● **Challenge**: Please copy the book launch announcement below word for word, from "Book launch: Composing" to "culture, and power.".

Book launch: Composing Violence by Moyukh Chatterjee
Venue
Violet Laidlaw Room, 6.02 Chrystal Macmillan BuildingDescription
What scholarly work is possible when violence is not repressed, not located at the margins of the state, and not even disguised by the participants? In Composing Violence (Duke University Press, 2023) Moyukh Chatterjee examines how highly visible political violence against minorities acts as a catalyst for radical changes in law, public culture, and power.
In 2002, armed Hindu mobs attacked Muslims in broad daylight in the west Indian state of Gujarat. The pogrom, which was widely seen over television, left more than one thousand dead. The book shows that, far from being quashed through its exposure by activists, media, and politicians, state-sanctioned anti-Muslim violence set the stage for transforming India into a Hindu supremacist state. The state’s and civil society’s responses to the violence, Chatterjee contends, reveal the constitutive features of modern democracy in which riots and pogroms are techniques to produce a form of society based on a killable minority and a triumphant majority. Focusing on courtroom procedures, police archives, legal activism, and mainstream media coverage, Chatterjee theorizes violence as a form of governance that creates minority populations.

Records:
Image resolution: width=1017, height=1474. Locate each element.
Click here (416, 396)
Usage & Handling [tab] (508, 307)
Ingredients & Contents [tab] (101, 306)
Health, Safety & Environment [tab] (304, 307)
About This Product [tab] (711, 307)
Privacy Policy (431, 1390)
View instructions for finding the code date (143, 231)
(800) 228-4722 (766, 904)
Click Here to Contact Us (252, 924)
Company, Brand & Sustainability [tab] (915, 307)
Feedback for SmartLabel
...
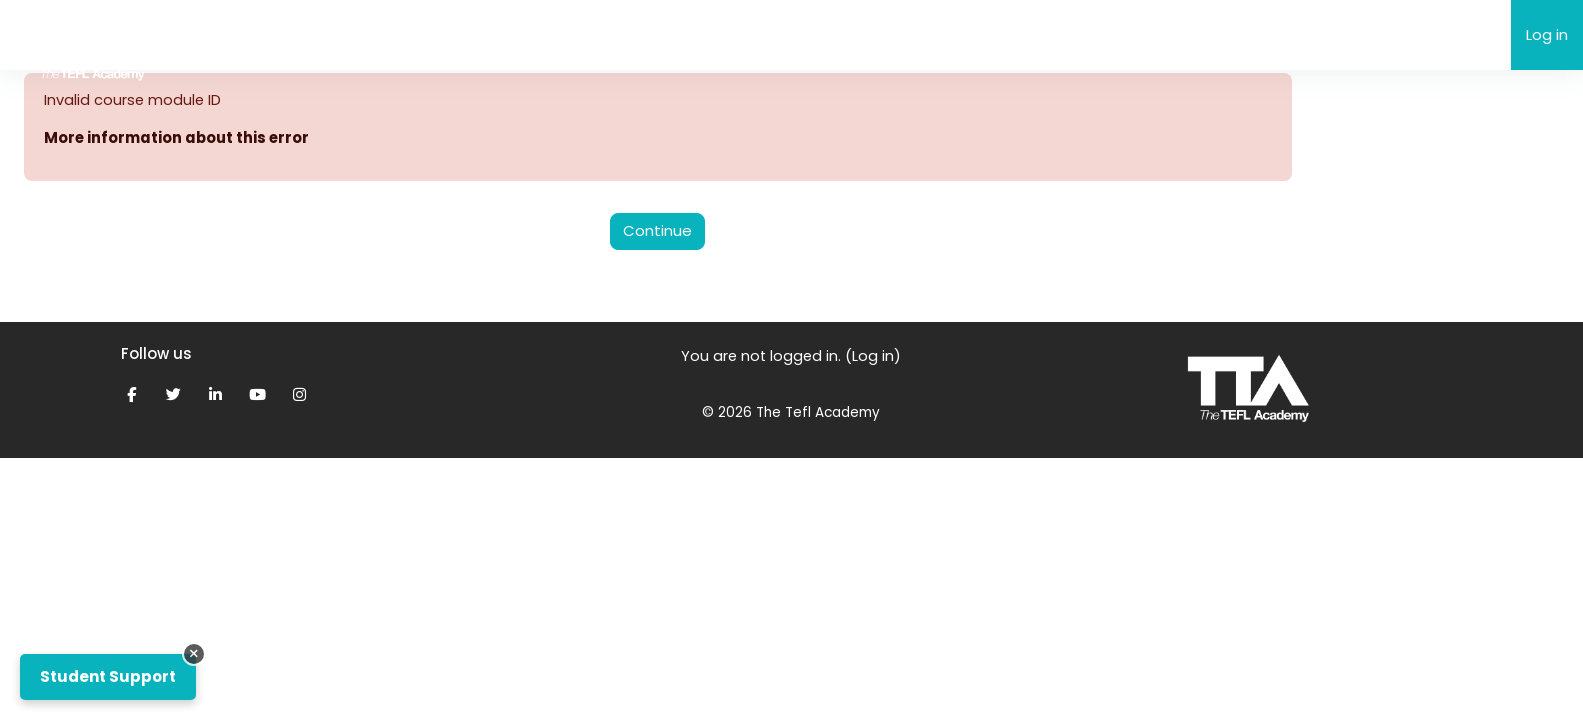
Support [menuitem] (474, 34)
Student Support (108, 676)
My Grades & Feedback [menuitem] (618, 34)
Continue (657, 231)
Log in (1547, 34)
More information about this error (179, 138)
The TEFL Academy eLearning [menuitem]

● **Result below**:
Book launch: Composing Violence by Moyukh Chatterjee
Venue
Violet Laidlaw Room, 6.02 Chrystal Macmillan BuildingDescription
What scholarly work is possible when violence is not repressed, not located at the margins of the state, and not even disguised by the participants? In Composing Violence (Duke University Press, 2023) Moyukh Chatterjee examines how highly visible political violence against minorities acts as a catalyst for radical changes in law, public culture, and power.